Security experts from Tripwire, Secure Channels, Proficio, PFU Systems, Inc commented on the latest news that Penn State’s College of Engineering had to disable their network due to a Chinese-based cyber-attack.
Ken Westin, senior security analyst for Tripwire (www.tripwire.com):
“This should be a wake up call to other colleges and universities, it is rare for only one institution to be targeted by an active cyber espionage campaign.
Given that the group was targeting engineering departments it’s pretty clear that the attacker were looking intellectual property. Many times there is deep collaboration between higher education and private industry to commercialize research, and this combined with the fact that higher education generally lacks the resources to develop a strong security posture makes them a high value target for sophisticated attackers.
I hate to be the bearer of bad news, but I think there are quite a few more breaches like this. Some of them have been detected, but many haven’t.”

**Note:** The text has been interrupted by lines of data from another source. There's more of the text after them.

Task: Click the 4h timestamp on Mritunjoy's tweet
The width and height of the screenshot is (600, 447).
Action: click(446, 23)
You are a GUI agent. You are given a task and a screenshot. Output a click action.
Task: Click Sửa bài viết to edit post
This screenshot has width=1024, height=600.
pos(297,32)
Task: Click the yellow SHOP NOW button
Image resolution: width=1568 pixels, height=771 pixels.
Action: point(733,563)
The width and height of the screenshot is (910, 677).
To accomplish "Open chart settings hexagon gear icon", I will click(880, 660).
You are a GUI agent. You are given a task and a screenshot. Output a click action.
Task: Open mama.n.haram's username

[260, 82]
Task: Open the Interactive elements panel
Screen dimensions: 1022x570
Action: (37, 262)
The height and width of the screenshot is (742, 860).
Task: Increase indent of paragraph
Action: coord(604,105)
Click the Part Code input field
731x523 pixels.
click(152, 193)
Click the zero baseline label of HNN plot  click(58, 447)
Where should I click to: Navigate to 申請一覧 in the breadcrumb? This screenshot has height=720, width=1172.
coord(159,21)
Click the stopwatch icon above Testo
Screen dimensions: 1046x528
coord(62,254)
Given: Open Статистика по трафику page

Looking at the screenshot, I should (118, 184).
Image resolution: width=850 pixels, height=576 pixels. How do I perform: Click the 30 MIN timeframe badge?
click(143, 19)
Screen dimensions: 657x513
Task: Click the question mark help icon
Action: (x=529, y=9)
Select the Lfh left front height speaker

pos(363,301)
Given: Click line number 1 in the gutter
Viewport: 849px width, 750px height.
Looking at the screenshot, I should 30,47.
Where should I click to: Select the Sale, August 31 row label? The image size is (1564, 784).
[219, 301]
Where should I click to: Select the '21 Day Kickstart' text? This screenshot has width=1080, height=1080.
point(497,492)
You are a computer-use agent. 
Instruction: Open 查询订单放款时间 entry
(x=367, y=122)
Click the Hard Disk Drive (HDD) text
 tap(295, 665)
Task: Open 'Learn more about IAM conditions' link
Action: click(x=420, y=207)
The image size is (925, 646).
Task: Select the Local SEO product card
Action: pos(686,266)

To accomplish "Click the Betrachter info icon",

Richard Blech, CEO, Secure Channels (www.securechannels.com):
“The Penn State breach is another after-the -act reaction. It would be like going to the doctor after you are sick instead of simply inoculating yourself in the first place. Why are we lauding a University for ignoring the facts? Penn State feels everyone can be breached? Then by all means don’t encrypt and protect the data.
Here is a thought, how about encrypting the intellectual property before a breach, making the stolen data useless? If a breach is ‘expected’ by Penn why was the data left valuable and for the taking? Penn State seems somehow grateful China did not get social security or credit card info. If they had wanted those things they would have breached a bank. Penn State’s engineering department was specifically targeted for their engineering IP, why they would feel relief that the hackers got exactly what they came for, is beyond me.”
Brad Taylor, CEO, Proficio (www.proficio.com):
“Hackers view universities as attractive targets. They have porous perimeter security and are often under-staffed relative to other similarly sized organizations. An interesting point about APTs is that they require multiple successful steps or attacks in a kill chain in order to get to the data and get it out of an organization. The trick is for organizations to be able to detect multiple incidents of attack in the kill chain, or Indicators of Compromise, and be able to react immediately or automatically to stop the communication and breach, even before rolling in the forensics investigation team.”
Carmine Clementelli, network security expert at PFU Systems, Inc. – a Fujitsu Company (www.inetsec.com):
“When you get a call from FBI alerting you of a cyberattack it means that the breach has already happened, your network has already been violated, your data accessed and most probably stolen.
Penn State’s systems have been breached for a long time and have gone undetected because the attack was an Advanced Persistent Threat, or APT. APTs are very sophisticated and targeted attacks performed by highly skilled cybercriminals with the means of advanced malware that can easily penetrate legacy network security technologies based on signatures or on sandboxing.
Given the success of this attack, these types of attacks will only become more frequent. Networks must be protected at every entry point with solutions that both prevent and block cyber threats from the inside of networks. Today it’s necessary to have real time network visibility into who and what is on it, and to control access automatically, to monitor and control application usage, and at the same time to detect the attacks by behavior and stop the infected devices within the enterprise environment.”